Il marchese si era alterato, e le sue iridi si erano accese di rabbia. Quello sguardo mi terrorizzava e mi preoccupava e temetti che potesse farmi del male.
«Non voglio obbligarvi» continuò calmandosi, «Ma sappiate che se è vostro desiderio apprendere la Malia, dovrete sottoporvi a questa umiliazione.»
Mi concessi un paio di secondi per riflettere: assieme a quella capacità avrei ottenuto la possibilità di riscattarmi, oltre che un immenso potere che sarebbe potuto rivelarsi utile in molteplici occasioni.
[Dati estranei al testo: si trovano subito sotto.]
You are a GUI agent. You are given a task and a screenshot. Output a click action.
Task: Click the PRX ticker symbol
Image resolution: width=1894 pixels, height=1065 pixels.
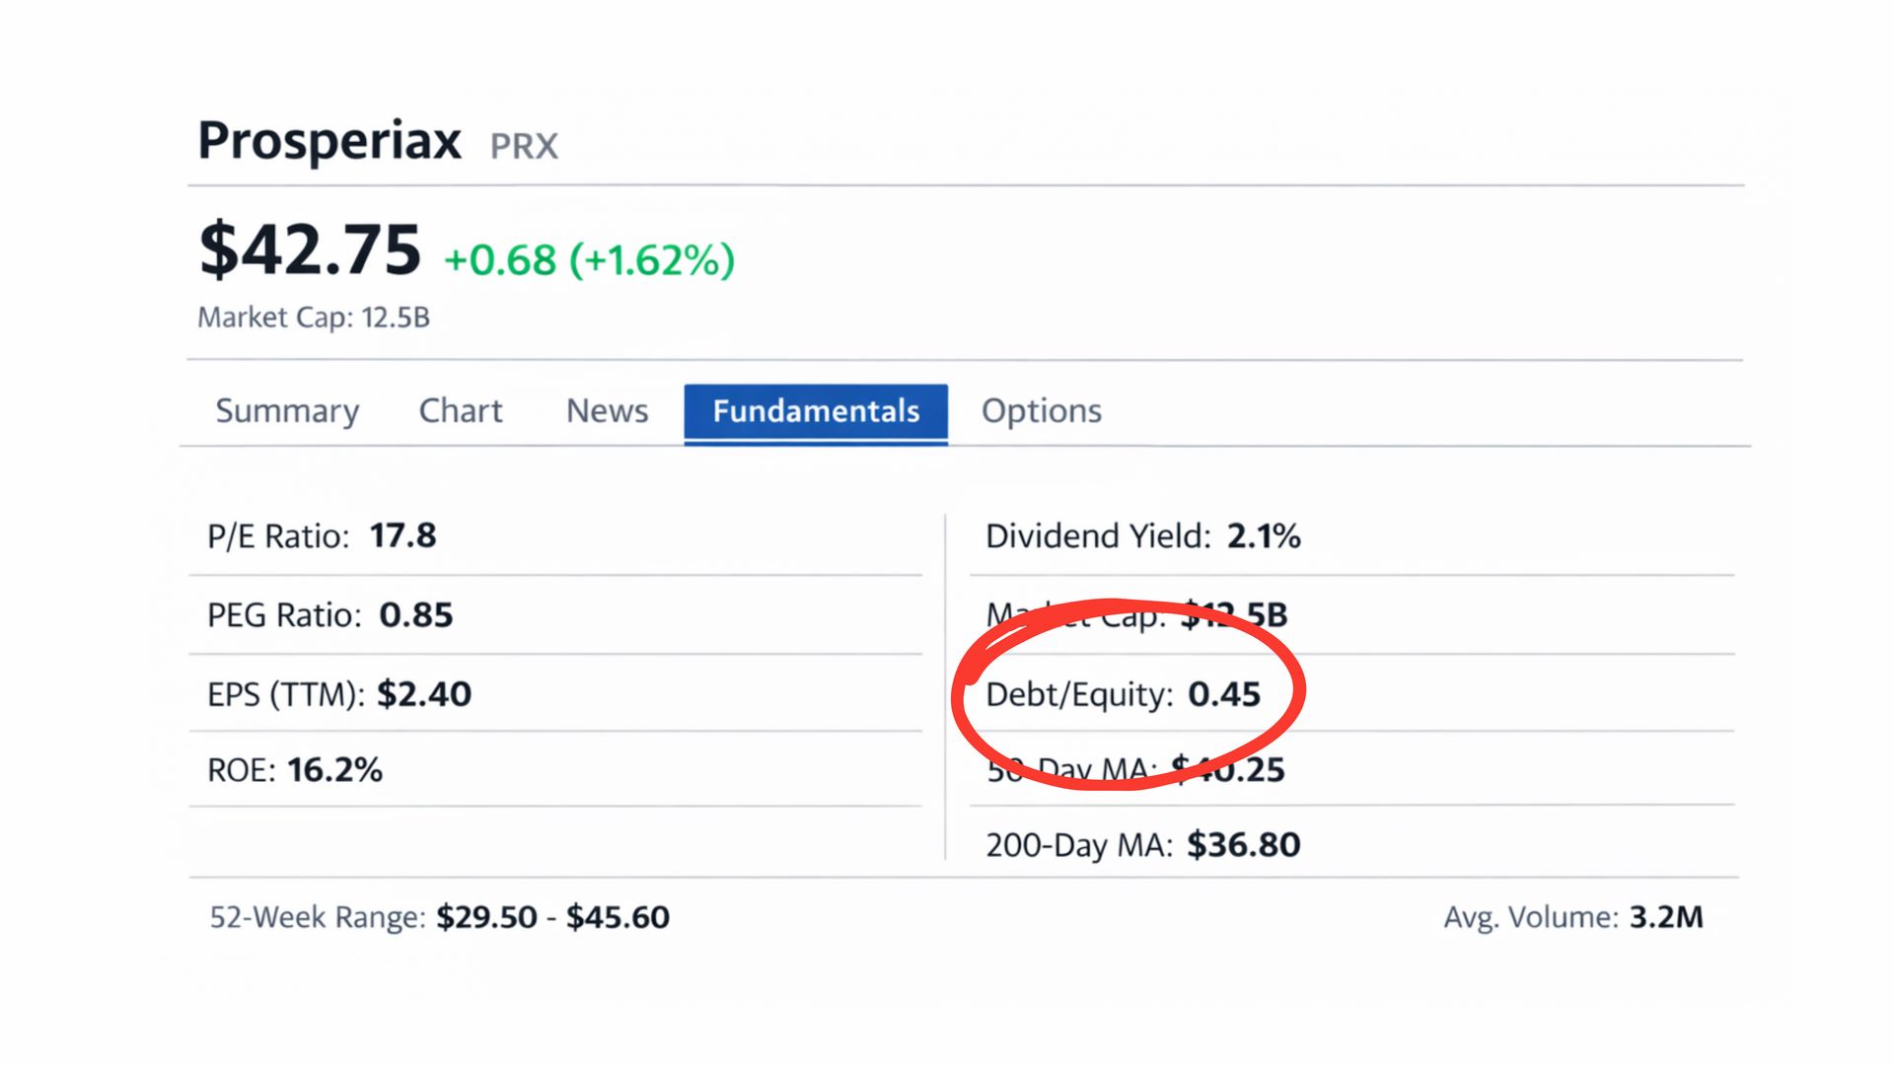point(524,147)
Fui costretto ad ammettere a me stesso che Percival, in fondo, aveva ragione: non avevo nulla da perdere, tutto quello che poteva essermi tolto mi era stato strappato e l'unica maniera che avevo per riconquistarlo sembrava essere rappresentato da quella Malia misteriosa eppure promettente.
«Mi assicurate che sia l'unico modo?» sussurrai con voce rotta.
Percival annuì serio.
Mi morsi le labbra, gettando uno sguardo ai membri del Circolo: la loro postura e il loro atteggiamento emanavano potenza e suscitavano un naturale rispetto frammisto a un timore quasi reverenziale.
Avrei voluto anche io essere trattato nello stesso modo e provare la stessa sensazione di potenza e comando.
Emisi un lungo sospiro che l'altro interpretò come la mia decisione definitiva.
«Lady Cheshire tiene sempre un paio di stanze pronte nel caso i suoi ospiti vogliano intrattenersi con contatti più intimi» mi sussurrò all'orecchio, mentre la sua mano si arrampicava lungo la mia coscia.